Friday, May 22, 2009

Labor Research Association Entry: The Best of Photojournalism 2002

A completely new resource for me is a six-year-old effort at awarding honors for taking pictures on September 11, 2001, and its aftermath---The Best of Photojournalism 2002. The Internet Archive has never heard of these pages before, so I don't know when they went up online. Almost the whole batch is unfamiliar to me (and where they are familiar, they are all part of the same entry,) which leads me to think they are of recent public vintage.

During the first days after September 11th, the job of removing mountains of burning rubble seemed endless. Today, after five months of continuous labor by workers like the one featured here, most of debris at ground zero has been removed. Next comes the difficult task of determining what will be built in the place of the fallen World Trade Center.

A team of fire fighters standing on the remains of the World Trade Center's north tower scan the smoking rubble for the bodies of those who were killed by the terrorist attacks of September 11th.
In the immediate wake of the terrorist attacks of September 11th, New York City fire fighters, police officers and construction workers faced the daunting task of finding survivors and cleaning up the burning rubble that was once the World Trade Center. Without hesitation these workers rose to the occasion and embraced their call to duty. In the six months that have passed since Semptember 11th these men and women have labored night and day to clean up ground zero. When historians sit down to write about September 11th and its aftermath, they will have to reserve a page of History for the workers at ground zero whose tireless efforts saved lives and helped rebuild New York City. Flanked by the remains of the World Trade Center's south tower, a fire fighter removes debris two days after the destruction of the World Trade Center.

A worker walks through the debris littered atrium of the Winter Garden, the beautiful greenhouse that was adjacent to the Twin Towers before September 11. Remarkably, the glass building sustained very little damage given its proximity to the World Trade Center and delicate structure.

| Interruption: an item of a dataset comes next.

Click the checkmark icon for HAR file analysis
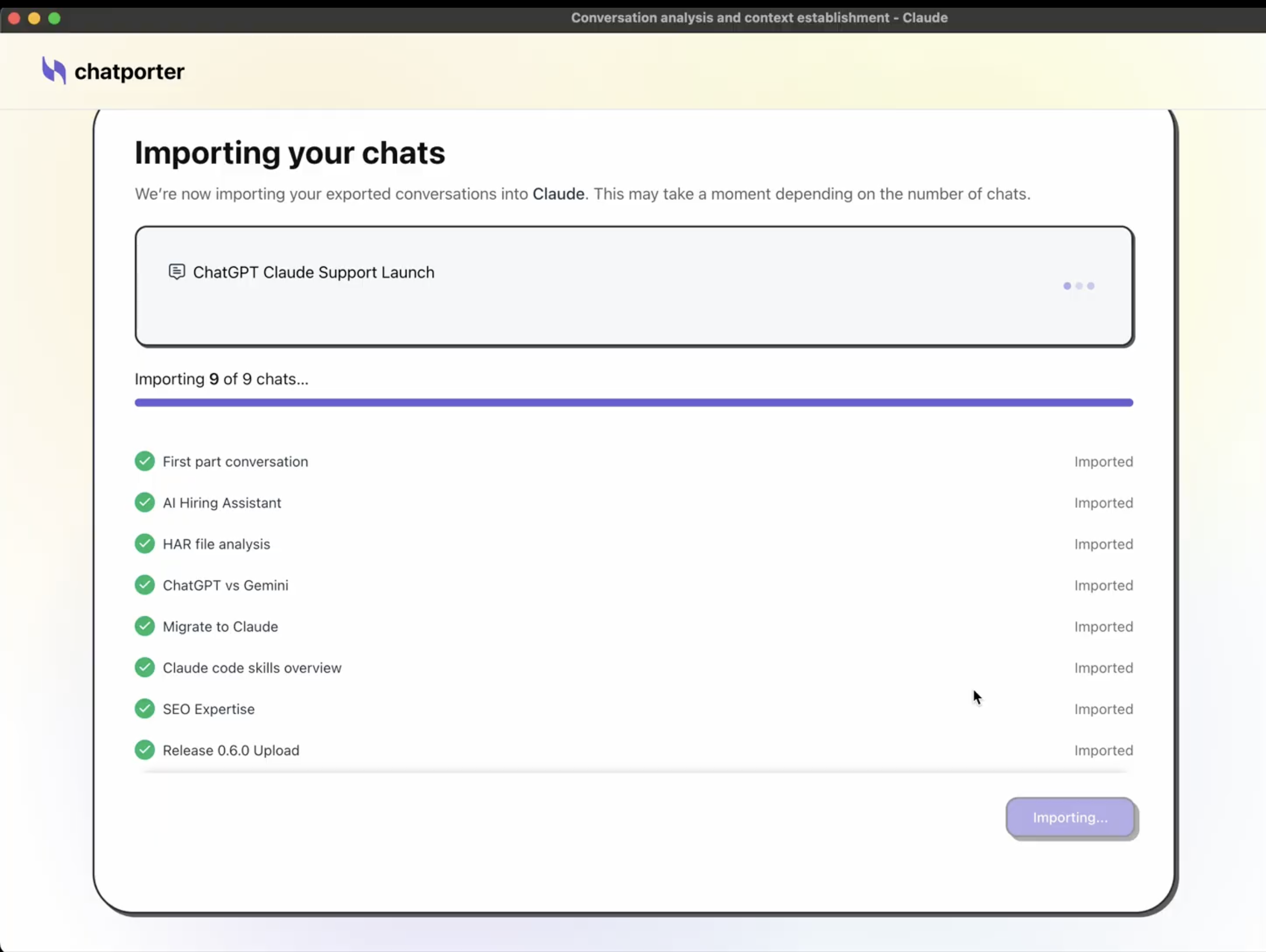Screen dimensions: 1266x952 point(145,543)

Water is sprayed into a cloud of dust immediately after workers used machinery to pull down a large portion of the iconic skeletal frame of the World Trade Center's north tower.

An Ironworker cuts through the last remaining vertical portions of the World Trade Center's south tower.

Nearly a month after the terrorist attacks on the World Trade Center, workers continued to cut through smoking debris, which frequently burned at temperatures above 1100 degrees Fahrenheit.

A road worker directs a truck onto the pile at ground zero during the middle of the night. Trucks removed hundreds of tons of debris daily to a barge that transferred the material to Fresh Kills landfill on Staten Island.

Working through the night an Ironworker cuts through part of a steel girder that was gathered from the rubble pile at ground zero.

Brett Perry, weary from more than forty-eight hours of continous work at ground zero stares blankly at debris from the fallen World Trade Center.

After toiling night and day for a week at ground zero, many workers like these fire fighters became frustrated and dstraught by the emotional weight of finding survivors in such a hopeless situation.